━━ Dataset records ━━

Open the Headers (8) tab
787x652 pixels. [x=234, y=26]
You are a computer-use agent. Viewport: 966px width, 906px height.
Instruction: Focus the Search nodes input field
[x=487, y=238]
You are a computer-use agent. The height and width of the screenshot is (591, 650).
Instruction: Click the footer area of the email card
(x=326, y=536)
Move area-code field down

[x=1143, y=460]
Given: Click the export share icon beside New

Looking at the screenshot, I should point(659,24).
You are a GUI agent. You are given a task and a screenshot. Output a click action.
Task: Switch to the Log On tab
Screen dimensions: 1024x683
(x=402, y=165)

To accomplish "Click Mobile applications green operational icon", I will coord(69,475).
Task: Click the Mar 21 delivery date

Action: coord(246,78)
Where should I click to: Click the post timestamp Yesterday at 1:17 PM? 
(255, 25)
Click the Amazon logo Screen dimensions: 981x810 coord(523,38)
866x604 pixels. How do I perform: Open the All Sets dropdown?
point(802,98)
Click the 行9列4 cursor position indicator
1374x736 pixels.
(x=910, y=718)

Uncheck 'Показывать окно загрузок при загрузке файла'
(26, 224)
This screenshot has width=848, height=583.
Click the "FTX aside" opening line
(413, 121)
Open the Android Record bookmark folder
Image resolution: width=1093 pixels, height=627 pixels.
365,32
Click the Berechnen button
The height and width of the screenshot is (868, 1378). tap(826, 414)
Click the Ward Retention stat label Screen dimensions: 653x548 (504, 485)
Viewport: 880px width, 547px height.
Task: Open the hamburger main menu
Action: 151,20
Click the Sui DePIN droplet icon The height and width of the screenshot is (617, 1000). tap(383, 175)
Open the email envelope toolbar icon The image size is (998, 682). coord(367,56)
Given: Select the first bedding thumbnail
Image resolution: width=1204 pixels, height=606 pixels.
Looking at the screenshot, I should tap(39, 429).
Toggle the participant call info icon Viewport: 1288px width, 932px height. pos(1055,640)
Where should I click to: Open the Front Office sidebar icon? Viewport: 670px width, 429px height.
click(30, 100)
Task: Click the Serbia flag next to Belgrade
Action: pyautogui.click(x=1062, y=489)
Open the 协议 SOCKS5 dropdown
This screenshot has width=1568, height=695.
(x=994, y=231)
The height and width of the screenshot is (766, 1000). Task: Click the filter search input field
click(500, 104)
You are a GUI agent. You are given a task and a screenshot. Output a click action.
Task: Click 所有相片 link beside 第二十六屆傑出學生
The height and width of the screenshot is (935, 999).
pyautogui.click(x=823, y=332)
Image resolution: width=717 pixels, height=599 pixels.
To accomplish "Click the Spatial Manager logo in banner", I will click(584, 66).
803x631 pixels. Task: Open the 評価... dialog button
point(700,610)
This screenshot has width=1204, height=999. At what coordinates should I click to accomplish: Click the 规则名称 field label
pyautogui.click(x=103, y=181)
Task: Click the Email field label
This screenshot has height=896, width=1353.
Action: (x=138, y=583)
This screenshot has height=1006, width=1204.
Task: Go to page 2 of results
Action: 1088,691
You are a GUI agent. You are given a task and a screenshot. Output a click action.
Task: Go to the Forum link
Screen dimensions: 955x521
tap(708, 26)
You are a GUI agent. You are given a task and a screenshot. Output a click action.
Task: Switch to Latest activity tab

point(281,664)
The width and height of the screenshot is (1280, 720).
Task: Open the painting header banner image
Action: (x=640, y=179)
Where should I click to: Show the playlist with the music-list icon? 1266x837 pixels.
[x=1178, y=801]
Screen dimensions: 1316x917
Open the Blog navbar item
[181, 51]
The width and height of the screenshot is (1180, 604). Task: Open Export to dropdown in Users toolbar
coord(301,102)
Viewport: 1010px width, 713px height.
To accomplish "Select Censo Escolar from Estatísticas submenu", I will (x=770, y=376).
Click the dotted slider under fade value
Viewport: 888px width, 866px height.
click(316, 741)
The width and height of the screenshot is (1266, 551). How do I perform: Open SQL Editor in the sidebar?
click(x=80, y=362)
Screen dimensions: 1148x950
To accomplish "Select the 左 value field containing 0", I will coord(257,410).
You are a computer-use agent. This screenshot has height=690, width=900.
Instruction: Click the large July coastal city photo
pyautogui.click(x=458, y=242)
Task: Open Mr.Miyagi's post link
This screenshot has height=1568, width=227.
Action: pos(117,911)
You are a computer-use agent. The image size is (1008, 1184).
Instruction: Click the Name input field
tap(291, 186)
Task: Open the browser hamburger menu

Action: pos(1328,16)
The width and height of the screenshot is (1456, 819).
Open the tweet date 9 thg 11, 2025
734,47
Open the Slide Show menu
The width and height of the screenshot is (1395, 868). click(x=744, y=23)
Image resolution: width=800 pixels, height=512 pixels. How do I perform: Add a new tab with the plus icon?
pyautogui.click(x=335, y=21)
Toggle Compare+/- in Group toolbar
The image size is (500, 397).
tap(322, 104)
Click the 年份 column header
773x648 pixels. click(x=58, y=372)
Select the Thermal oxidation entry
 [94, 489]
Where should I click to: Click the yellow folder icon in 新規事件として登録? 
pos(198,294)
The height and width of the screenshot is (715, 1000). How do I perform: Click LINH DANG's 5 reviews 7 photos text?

━━━

▶ **What is needed**
Whenever a line of the material above contains the string "logo", copy that line out.

▶ **Problem solution**
Click the Amazon logo Screen dimensions: 981x810 coord(523,38)
To accomplish "Click the Spatial Manager logo in banner", I will click(584, 66).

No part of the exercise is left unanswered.